**DESCRIPTION OF THE TASK**
Copy the entries below exactly, but only from the line containing "[zeroUV on Instagram] (419, 2330)" through the final line.

**DATA FOR THIS EXERCISE**
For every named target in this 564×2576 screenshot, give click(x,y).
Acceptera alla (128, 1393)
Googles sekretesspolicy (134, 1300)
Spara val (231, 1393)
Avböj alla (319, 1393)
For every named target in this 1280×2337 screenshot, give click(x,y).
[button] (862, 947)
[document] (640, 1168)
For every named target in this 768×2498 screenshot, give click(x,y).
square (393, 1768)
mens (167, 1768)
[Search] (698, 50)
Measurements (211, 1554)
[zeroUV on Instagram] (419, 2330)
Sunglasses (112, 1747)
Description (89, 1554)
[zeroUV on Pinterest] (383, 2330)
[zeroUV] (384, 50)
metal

**RESPONSE AREA**
[zeroUV on Instagram] (419, 2330)
Sunglasses (112, 1747)
Description (89, 1554)
[zeroUV on Pinterest] (383, 2330)
[zeroUV] (384, 50)
metal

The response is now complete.